Prilaku Oversharing (Tiada Hari Tanpa Posting) di Media Sosial

oleh

Oleh : Prof. Dr. Lukman Hakim, M.Ag*

Hari ini media sosial sudah menjadi kehidupan kedua bagi serata individu di dunia. Di Indonesia, menurut data dari We Are Social pada Januari 2021 menyebutkan bahwa rata-rata durasi penggunaan media sosial mencapai 3 jam 14 menit perharinya.

Penggunaan media sosial ini baik dalam batas yang wajar hingga melampaui batas kewajaran dalam memposting informasi pribadi mereka.

Tulisan ini saya mulai dari kebijakan penyelenggara haji di Arab Saudi yang pernah melarang jamaah haji untuk membawa kamera ke masjid nabawi dan masjidil haram.

Semua tas tentengan jamaah akan diperiksa di pintu-pintu masuk masjid. Pelarangan ini disebabkan kegemaran para jamaah berfoto ria di dalam masjid yang terkadang menganggu aktifitas ibadah jamaah yang lain.

Namun pelarangan bawa kamera ini sulit diterapkan pada android, karena pada android fungsi sebagai kamera menyatu dengan fungsi komunikasi sekaligus.

Kecendrungan berfoto ini menjadi trend tersendiri di kalangan jama’ah untuk kemudian mempostingnya ke sosial media.

Membuat status “Ya Allah nikmat sekali beribadah di rumahMu ini, izinkan kami agar bisa hadir kembali kesini” sambil mengunggah fotonya yang masih berpakaian ihram di keramaian tempat thawaf atau tempat lainnya.

Demikian sekedar penggambaran tentang kecenderungan sebagian prilaku pengguna media sosial hari ini.

Oversharing: Tanpa Hari Tanpa Posting

Tulisan ini mengetengahkan sebuah kecenderungan yang kerap dialami oleh sebagian pengguna media sosial yang disebut oversharing.

Oversharing ini adalah sebuah kecenderungan untuk memposting secara berlebihan di media sosial.
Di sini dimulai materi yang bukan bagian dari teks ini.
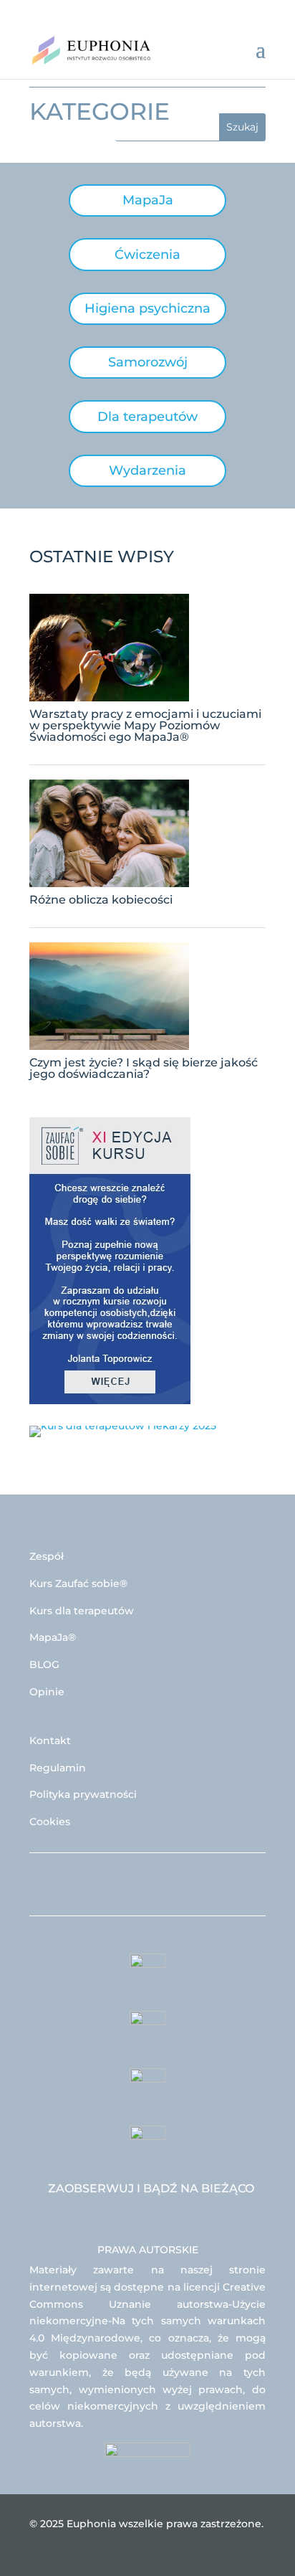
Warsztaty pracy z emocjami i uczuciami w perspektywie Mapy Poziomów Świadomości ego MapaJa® (145, 725)
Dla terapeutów (147, 417)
Sebuah kecenderungan memposting apapun yang dilihat atau yang dikerjakan baik berupa foto, video atau informasi pribadi terkait dengan aktifitas kesehariannya.

Orang yang kecanduan oversharing ini mempunyai kegemaran yang di luar batas kewajaran untuk memposting,anpa peduli apakah konten yang dia posting itu bermanfaat bagi orang lain.

Uniknya mereka yang mengidap oversharing merasa prilakunya ini adalah hal yang wajar dan bahkan mereka sering tidak merasa telah melakukannya. Padahal di lain pihak , bisa jadi teman-temannya merasa tidak nyaman bahkan kesal dengan prilakunya tersebut.

Penguna media yang oversharing ini biasanya didorong oleh sebuah motif jiwa agar semua orang tau tentang aktivitas pribadinya baik berupa properti hingga gaya hidupnya. Mereka merasakan sebuah kenyamanan setelah mempostingnya ke media sosial.

Merasa tidak sempurna aktivitas jika tidak “melaporkan” ke publik. Pengidap oversharing akan merasa dihargai jika mendapatkan “like” dan respon positif dari pengikutnya. Memposting sesuatu ke media sosial dalam batas yang wajar adalah manusiawi.

Namun jika telah berlebihan akan menjadi sesuatu yang berbahaya. Kebiasaan oversharing ini bisa menimbulkan berkurangnya produktifitas untuk melakukan sesuatu yang lebih bermanfaat.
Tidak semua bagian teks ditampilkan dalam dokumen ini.